そして、申請完了したのは1月31日当日。そんな駆け込み申請を受け入れてくださる多古町役場の方々が素晴らしすぎて、多古町の人の良さが役場の中にも溢れかえっていることを実感した。
役場の方々の素晴らしい対応に感謝
1月にこの事業をやると決めてから1ヶ月。12月には役場の担当の方に相談させていただいていたとはいえ、年度末に近いこの時期にしっかり対応してくださった役場の方には心から感謝しています。
勝手な想像かもしれないが、行政の方はなんとなく冷徹で、人間の温かみをあまり感じないイメージがあった。しかしそのイメージが覆る瞬間だった。とにかく多古町は暖かい。
今までのイメージからすると、手続き的な部分を事務的にこなして補助金の申請準備を進めていくものだという想像をしていたが、申請にあたり僕の事業について綿密に打ち合わせをしてくださった。その打ち合わせを進める上で「こうしたらもっと可能性があるかも」「こうしたらもっと多古町の賑わいに繋がるかも」というさまざまなご意見をくださり、そのご意見を事業計画書などの必要書類に落とし込むことができた。
申請が通るようにしてくれたという話ではなく、親身になって僕の考える事業に向き合ってくださった。これは本当に感謝しかない。
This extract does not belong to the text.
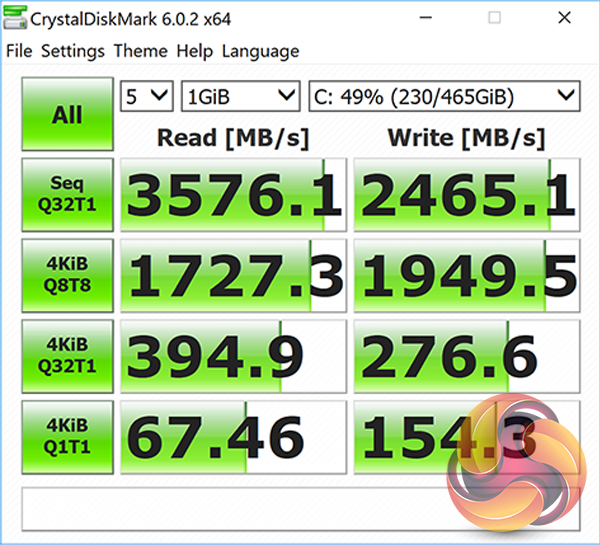Minimize the CrystalDiskMark window
The height and width of the screenshot is (545, 600).
click(426, 18)
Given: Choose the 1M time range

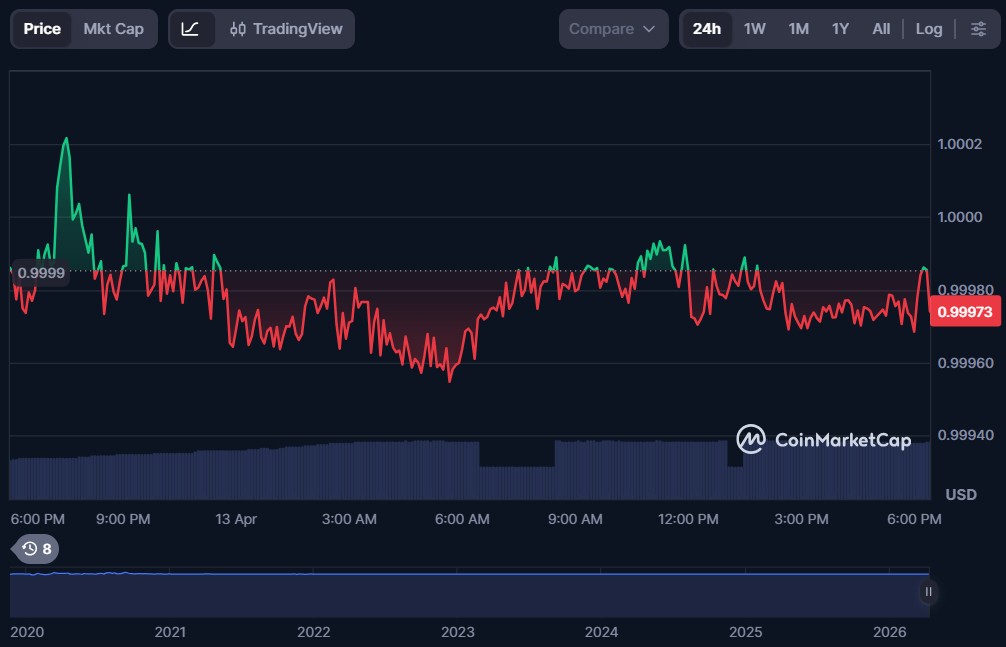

おかげさまで、自分の中でも事業の先々の見通しを含めて、自分が向き合いきれていなかった部分を詰めることができた。
総予算2,416,766円のうち1,012,000円を申請
・施設設備費用 約180万円
・放送音響機材 約40万円
・広告宣伝費用 約10万円
・会社設立費用 約10万円
大体このような内訳で開業する見積もりとなった。この記事は後から書いているので振り返りながら改めてラジオ局を開局するにしてはかなりミニマムにまとめられたのではないかと我ながら感心する。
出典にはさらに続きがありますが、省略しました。